In the Bible, in the second book of Maccabees, it says that when the Greeks conquered the Jews they wanted to turn the Jews away from the worship of the one true God.  The Greeks tried all sorts of things in order to persuade the Jews to abandon the worship of the LORD: threats, torture, death, promises of wealth and prosperity, but the Jews still remained faithful to God. Finally, the Greeks built a gymnasium and invited the Jews to take part in their games and sports and it was not long before they began to abandon their faith: “disdaining the temple and neglecting the sacrifices, they hastened, at the signal for the games, to take part in the unlawful exercises at the arena” (2 Mac 4:14). It is amazing that the powerful attraction of sports was able to break-down their faith in a way that not even the fear of death could do.

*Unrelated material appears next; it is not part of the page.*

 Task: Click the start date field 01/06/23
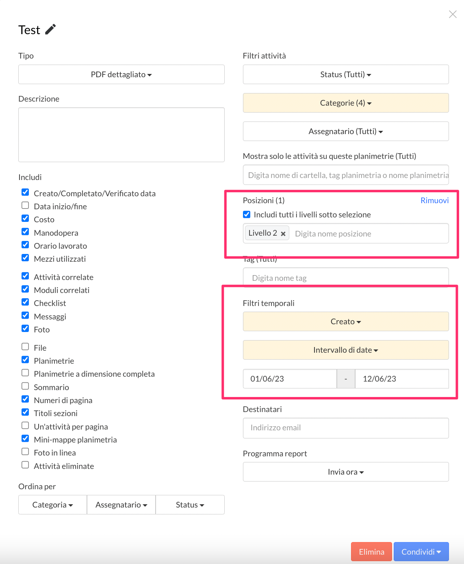(289, 379)
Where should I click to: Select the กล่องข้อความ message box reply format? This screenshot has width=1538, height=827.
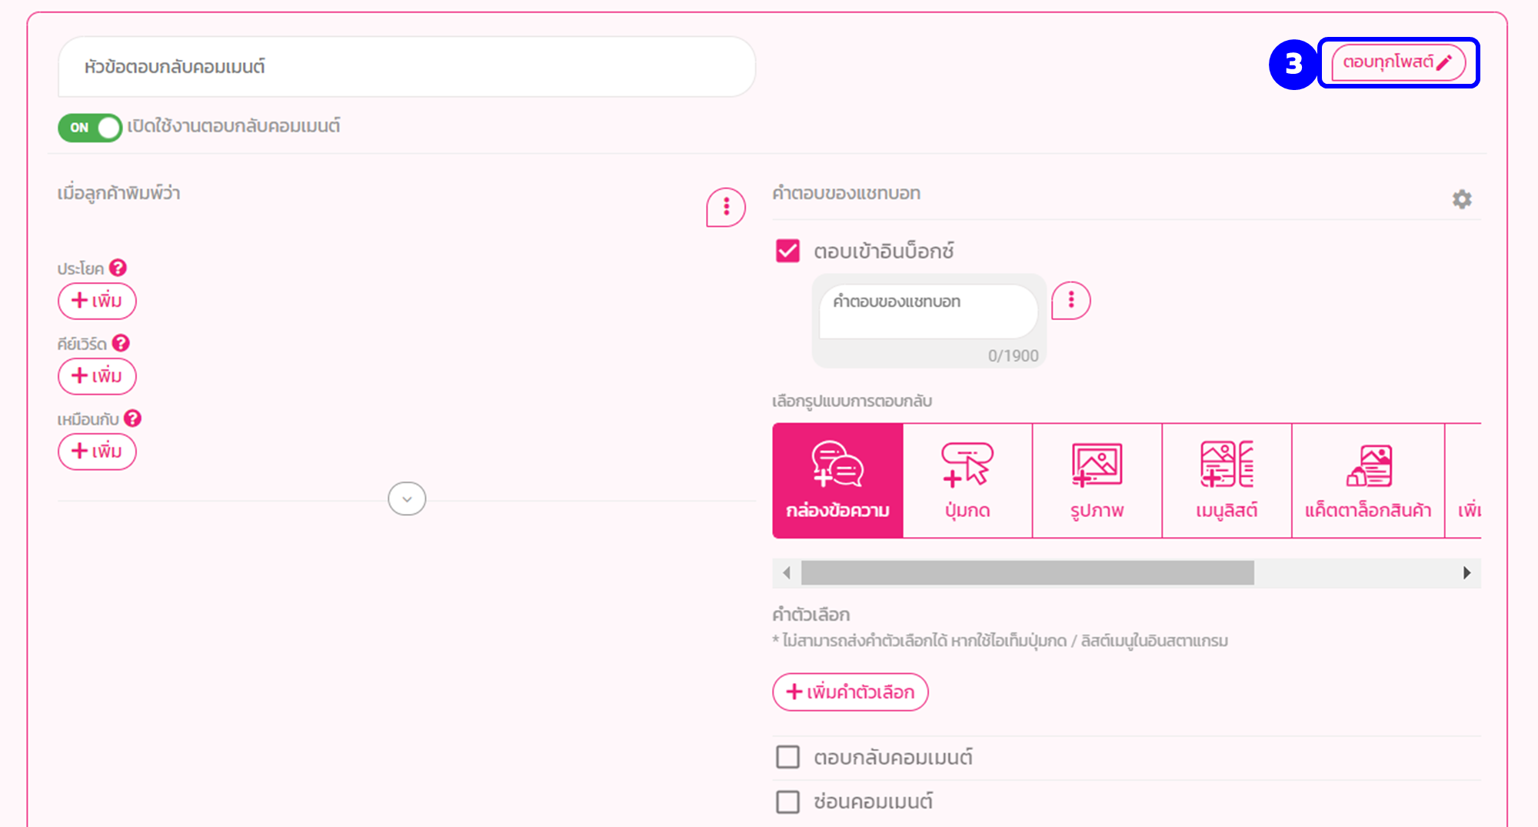pos(837,479)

Don’t get me wrong, sports are a great thing; there are so many benefits to sports and this October I will be at the edge of my seat watching the Royals, but I wonder: how often do we make sports more important in our lives than God? Would we be willing to drive hundreds of miles in order to attend Mass? We encourage our kids to hit the gym and practice for hours every day so that they can be the best, but do we teach them to spend even 15 minutes a day visiting Jesus in the Eucharist, or reading Scripture, or praying the Rosary? What are we teaching our kids when we skip Mass on the weekend in order to attend an out-of-town game? We invest so much time, money and energy into sports—I wonder what would happen if we gave God the same kind of devotion.